Too many fish in the sea
Hopefully. Because after one year or so of tango classes (not one year of tango, as this would mean going to milongas, and to praticas, and buying CDs, and buying black clothes, and drinking mate yerba, and eating empanadas...), not only don't I have found a regular partner, but I still have to find an ideal follower. My town is reasonably full of various tangueras, yet none of them seems to qualify:
M. is too old (per se, I don't mind, but this means she has poor balance and moves slowly), is heavy, dosn't pay attention to the lead, and talks a lot of what I could have led.
N. is a girl whom I used to love. Indeed it's to please her that I took up the tango. But as she's loving another boy, she doesn't want to encourage me and so keeps a very large distance between us when we dance, so there is never any connection and it's more like some
sort of tango exercise. And, I have to face it, she's a bit too small.
C. is fat and heavy, and makes herself even heavier by dancing in milonguero style. But it sometimes happens that she's the only one woman whom I know in a milonga, so it's either inviting her or
not dancing at all.
A. was great. A beginner, but as she come from the salsa world, she had balance, rythm, and wasn't afraid of funny patterns such as leans or barridas. Also, though not really pretty, she was young and thin. Maybe a little bit too tall, but had she become a regular partner of mine I certainly wouldn't have sought for a better girl to dance with. She moved because of her studies, and I don't think we'll ever happen to share a tanda.
B. didn't move, and we actually dance a tanda or two every time we meet. But we're not studying with the same teachers, so she has no idea of what I'm leading and so makes the sequence she just learned (the blame is on me, of course; a good leader would not
have this problem). Also, she's too heavy and tall. And as a heavy and tall person, she moves too slowly.
S. and V. are professional dancers.
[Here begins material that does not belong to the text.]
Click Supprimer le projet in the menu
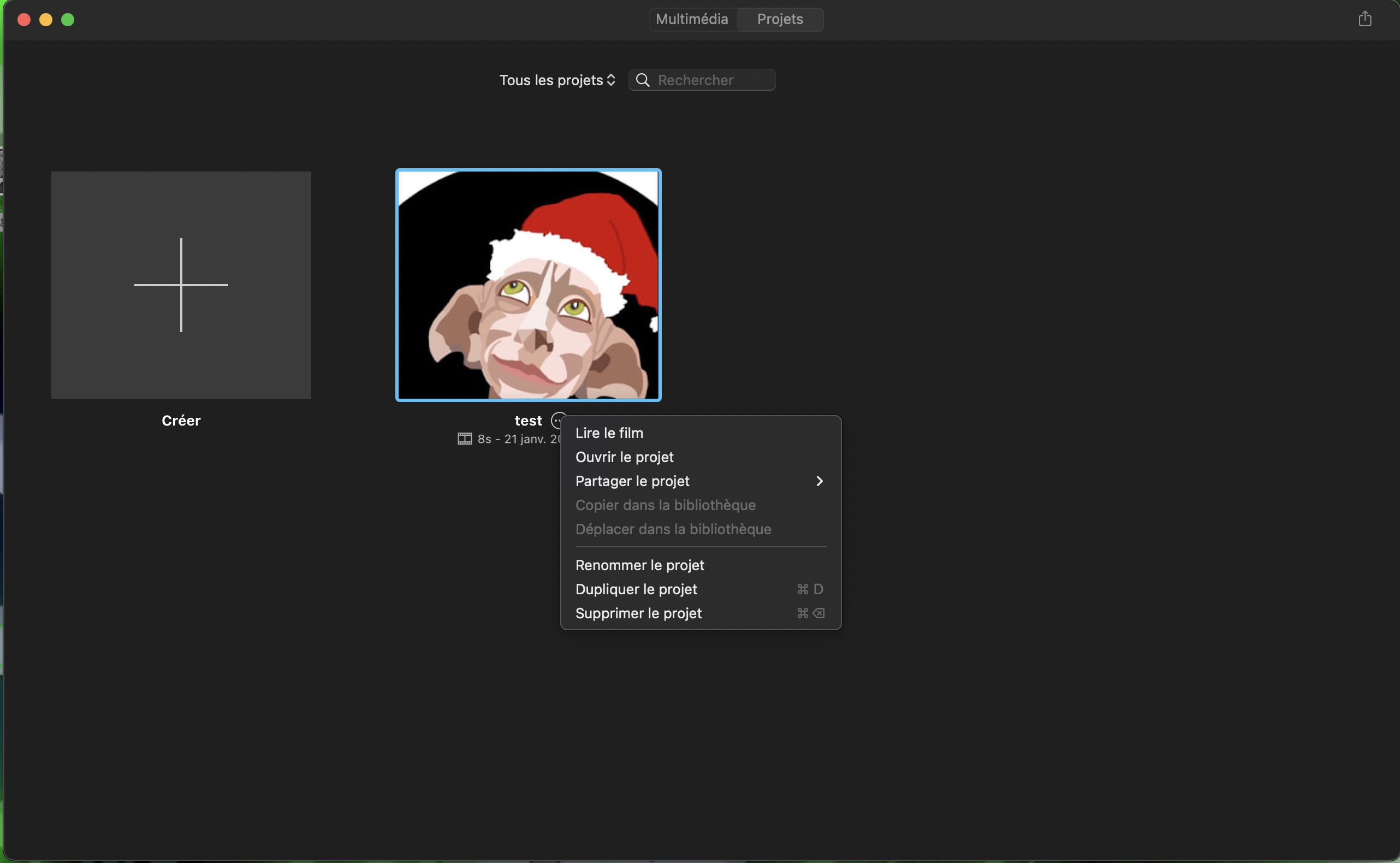Viewport: 1400px width, 863px height. point(638,613)
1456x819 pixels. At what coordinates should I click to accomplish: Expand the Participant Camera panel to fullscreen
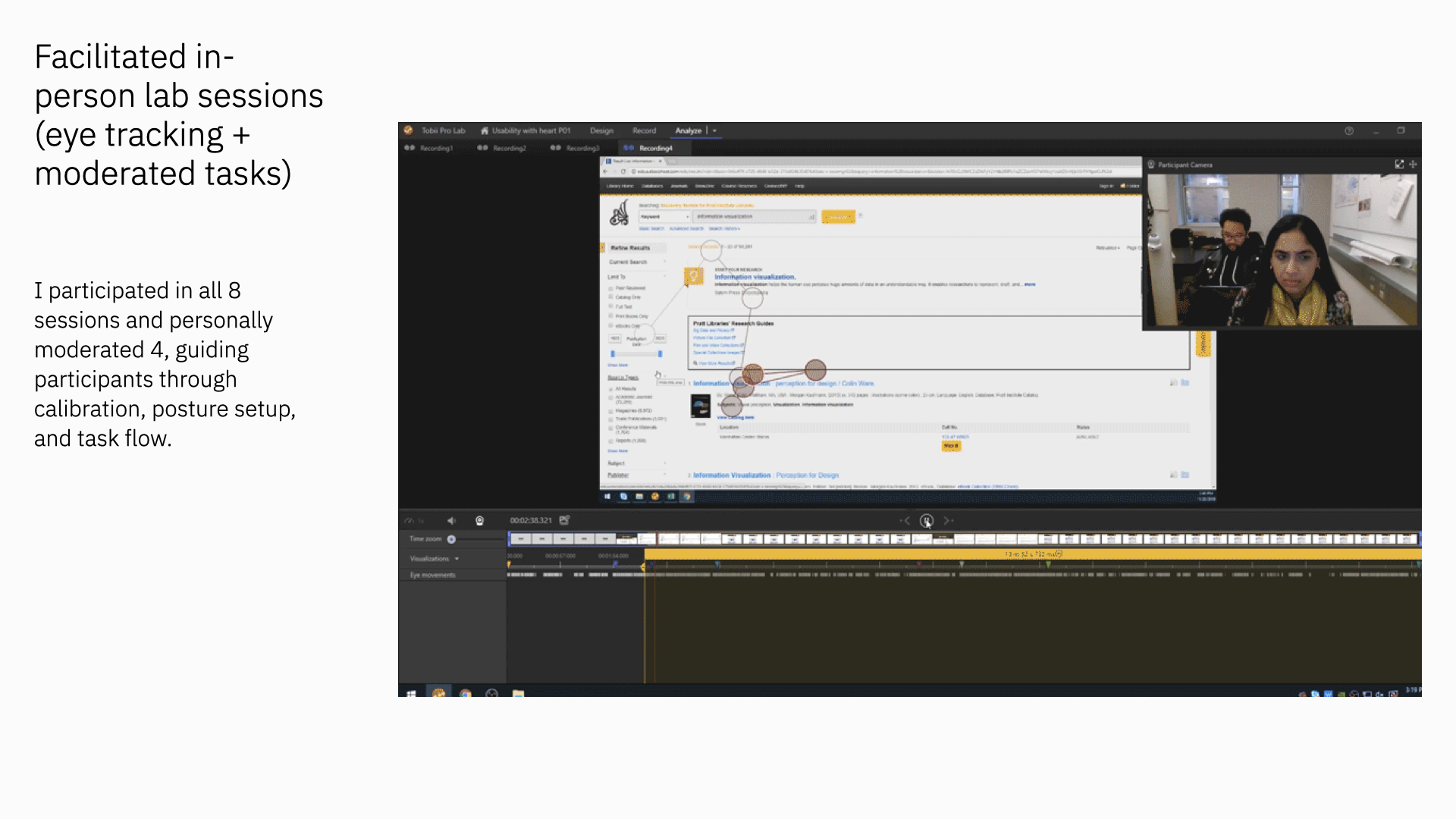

I hired them for a while (private classes and private practicas), until I realized that as they were stage dancers (and, more over, tango was only their "minor", their "major" being ballroom), I wasn't improving at all my tango by dancing with them. Somehow, I was even going in the wrong direction.
M. is even greater than A. was. Pretty, clever, patient, with a good balance, moving quickly and with grace. And we were taking classes with the same teacher. So what went wrong? I did.
Her tango improved way quicker than mine, and soon she was able to follow the best tangueros in town. So she just never dances with me any more, as this would remind her of the old days, of the beginner she was, and isn't any more, and that I still am.
F. is a very nice person, supportive, kind, whatever. But she's almost 80, and I'm always afraid of breaking something when we dance. So, while I always invite her with great pleasure wherever we meet,
she is certainly not my ideal partner.
L. is in the same category (delicate, not so young lady), but, unlike F., she thinks that she is a good dancer. But she is not. For a while I thought she was, and that it was only my fault if our dances weren't nice and smooth, until an argentine teacher whispered in my ear that he just hated dancing with her, as during her many years of practice she had mainly acquired bad habits. So, at the beginning I didn't dare to invite her because I thought she was too good for me, and now I refrain because I think she's too bad...
A-M. A very good dancer, who asks me to invite her every time we meet. I usually agree for one tanda, but not more, because I feel that her interest for me has nothing to do with my tango skills.
I even tend to be distant with her, and to decline all her proposals for workshops and festivals. In this I'm not fair, because there have been times, months ago, when I did ask her for attending classes or workshops, and she always agreed.
D. is a kung-fu adept, and her tangos look a bit like fights. I didn't know it when we first met, when I replied to her partner-seeking ad. But I don't mind at all, kung-fu practise gave her balance and speed. What I mind is her weight. Despite being smaller than me, she's much heavier. So I don't really feel that I'm leading. I'm merely suggesting moves, and she chooses to follow or not. She would like to keep me as a practise partner, but obviously we don't match,
she needs a real (i.e. 200 pounds) man, not a sissy like me.
T. is my newest partner. Only five months of tango, and mainly practise, almost no classes. Young, thin, a bit too tall, not knowing much but aspiring to improve quickly, she might be an acceptable practise partner. One big pro of hers is that she's not pretty (she's from Russia, and has their typical caterpillar-driver face), so I'm not attracted to her, and when we dance tango we're just interested by the technical thing, we're not trying to share a moment, or find a connection.
To sum up, and adding a few other followers with whom I tried to practise: out of about 25 followers,
7 are too heavy
11 are too tall
3 are too small
9 have a style (milonguero, or stage) uncompatible with mine
5 are too old
9 gave up the tango
3 want more from me than just tango
7 don't have the potential to become good intermediate followers.
Of course, this can be put the other way: I'm too small for almost half of the tanguras community, 66% of them will say I'm too weak or have a bad style, and so on.